PROBLEM DESCRIPTION
Each record below should be written out again exactly.

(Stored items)
------------------------------------------------
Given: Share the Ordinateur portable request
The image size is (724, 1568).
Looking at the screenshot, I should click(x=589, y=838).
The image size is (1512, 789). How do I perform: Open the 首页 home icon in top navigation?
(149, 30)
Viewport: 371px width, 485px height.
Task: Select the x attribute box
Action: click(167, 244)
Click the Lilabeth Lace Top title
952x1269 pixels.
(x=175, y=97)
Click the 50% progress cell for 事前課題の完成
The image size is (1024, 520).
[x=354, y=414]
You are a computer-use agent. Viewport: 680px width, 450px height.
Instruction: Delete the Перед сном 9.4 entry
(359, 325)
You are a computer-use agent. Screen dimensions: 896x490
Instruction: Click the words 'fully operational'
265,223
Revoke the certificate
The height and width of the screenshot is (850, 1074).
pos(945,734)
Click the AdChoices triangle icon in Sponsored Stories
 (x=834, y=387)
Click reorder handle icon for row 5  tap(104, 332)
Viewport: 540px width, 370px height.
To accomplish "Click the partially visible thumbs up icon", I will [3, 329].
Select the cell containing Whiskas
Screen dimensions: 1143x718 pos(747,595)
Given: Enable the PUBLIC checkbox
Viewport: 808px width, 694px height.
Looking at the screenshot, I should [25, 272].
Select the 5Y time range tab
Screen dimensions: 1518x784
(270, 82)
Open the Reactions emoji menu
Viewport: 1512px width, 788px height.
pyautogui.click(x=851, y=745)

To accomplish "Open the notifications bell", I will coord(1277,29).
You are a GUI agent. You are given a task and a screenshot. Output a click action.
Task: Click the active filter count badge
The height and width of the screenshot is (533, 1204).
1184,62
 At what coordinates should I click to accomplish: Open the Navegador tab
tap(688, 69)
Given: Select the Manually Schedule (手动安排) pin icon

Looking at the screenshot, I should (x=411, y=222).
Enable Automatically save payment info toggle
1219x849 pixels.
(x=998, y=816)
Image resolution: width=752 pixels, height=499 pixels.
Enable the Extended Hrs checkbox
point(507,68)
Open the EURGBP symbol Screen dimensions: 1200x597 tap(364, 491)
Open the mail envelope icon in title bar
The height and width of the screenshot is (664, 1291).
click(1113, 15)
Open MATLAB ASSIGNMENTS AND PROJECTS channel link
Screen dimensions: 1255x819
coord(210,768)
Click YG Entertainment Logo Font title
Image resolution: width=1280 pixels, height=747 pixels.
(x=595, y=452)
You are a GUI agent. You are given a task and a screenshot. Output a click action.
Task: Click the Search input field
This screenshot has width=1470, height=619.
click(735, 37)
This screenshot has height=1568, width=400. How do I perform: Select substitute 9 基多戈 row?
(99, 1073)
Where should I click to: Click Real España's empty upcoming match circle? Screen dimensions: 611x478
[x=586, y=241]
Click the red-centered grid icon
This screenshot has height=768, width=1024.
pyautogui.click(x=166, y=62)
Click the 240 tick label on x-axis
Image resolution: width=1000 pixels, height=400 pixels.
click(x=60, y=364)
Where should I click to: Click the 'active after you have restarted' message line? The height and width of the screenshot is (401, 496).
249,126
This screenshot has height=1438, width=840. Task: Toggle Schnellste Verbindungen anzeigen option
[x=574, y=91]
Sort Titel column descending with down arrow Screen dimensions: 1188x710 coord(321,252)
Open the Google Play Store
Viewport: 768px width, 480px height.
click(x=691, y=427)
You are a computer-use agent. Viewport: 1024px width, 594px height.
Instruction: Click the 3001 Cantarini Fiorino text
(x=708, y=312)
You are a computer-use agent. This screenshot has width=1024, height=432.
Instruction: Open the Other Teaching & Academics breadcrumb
------------------------------------------------
TASK SOLUTION
Given: Share the Ordinateur portable request
The image size is (724, 1568).
Looking at the screenshot, I should click(x=589, y=838).
The image size is (1512, 789). How do I perform: Open the 首页 home icon in top navigation?
(149, 30)
Viewport: 371px width, 485px height.
Task: Select the x attribute box
Action: click(167, 244)
Click the Lilabeth Lace Top title
952x1269 pixels.
(x=175, y=97)
Click the 50% progress cell for 事前課題の完成
The image size is (1024, 520).
[x=354, y=414]
You are a computer-use agent. Viewport: 680px width, 450px height.
Instruction: Delete the Перед сном 9.4 entry
(359, 325)
You are a computer-use agent. Screen dimensions: 896x490
Instruction: Click the words 'fully operational'
265,223
Revoke the certificate
The height and width of the screenshot is (850, 1074).
pos(945,734)
Click the AdChoices triangle icon in Sponsored Stories
 (x=834, y=387)
Click reorder handle icon for row 5  tap(104, 332)
Viewport: 540px width, 370px height.
To accomplish "Click the partially visible thumbs up icon", I will [3, 329].
Select the cell containing Whiskas
Screen dimensions: 1143x718 pos(747,595)
Given: Enable the PUBLIC checkbox
Viewport: 808px width, 694px height.
Looking at the screenshot, I should [25, 272].
Select the 5Y time range tab
Screen dimensions: 1518x784
(270, 82)
Open the Reactions emoji menu
Viewport: 1512px width, 788px height.
pyautogui.click(x=851, y=745)

To accomplish "Open the notifications bell", I will coord(1277,29).
You are a GUI agent. You are given a task and a screenshot. Output a click action.
Task: Click the active filter count badge
The height and width of the screenshot is (533, 1204).
1184,62
 At what coordinates should I click to accomplish: Open the Navegador tab
tap(688, 69)
Given: Select the Manually Schedule (手动安排) pin icon

Looking at the screenshot, I should (x=411, y=222).
Enable Automatically save payment info toggle
1219x849 pixels.
(x=998, y=816)
Image resolution: width=752 pixels, height=499 pixels.
Enable the Extended Hrs checkbox
point(507,68)
Open the EURGBP symbol Screen dimensions: 1200x597 tap(364, 491)
Open the mail envelope icon in title bar
The height and width of the screenshot is (664, 1291).
click(1113, 15)
Open MATLAB ASSIGNMENTS AND PROJECTS channel link
Screen dimensions: 1255x819
coord(210,768)
Click YG Entertainment Logo Font title
Image resolution: width=1280 pixels, height=747 pixels.
(x=595, y=452)
You are a GUI agent. You are given a task and a screenshot. Output a click action.
Task: Click the Search input field
This screenshot has width=1470, height=619.
click(735, 37)
This screenshot has height=1568, width=400. How do I perform: Select substitute 9 基多戈 row?
(99, 1073)
Where should I click to: Click Real España's empty upcoming match circle? Screen dimensions: 611x478
[x=586, y=241]
Click the red-centered grid icon
This screenshot has height=768, width=1024.
pyautogui.click(x=166, y=62)
Click the 240 tick label on x-axis
Image resolution: width=1000 pixels, height=400 pixels.
click(x=60, y=364)
Where should I click to: Click the 'active after you have restarted' message line? The height and width of the screenshot is (401, 496).
249,126
This screenshot has height=1438, width=840. Task: Toggle Schnellste Verbindungen anzeigen option
[x=574, y=91]
Sort Titel column descending with down arrow Screen dimensions: 1188x710 coord(321,252)
Open the Google Play Store
Viewport: 768px width, 480px height.
click(x=691, y=427)
You are a computer-use agent. Viewport: 1024px width, 594px height.
Instruction: Click the 3001 Cantarini Fiorino text
(x=708, y=312)
You are a computer-use agent. This screenshot has width=1024, height=432.
Instruction: Open the Other Teaching & Academics breadcrumb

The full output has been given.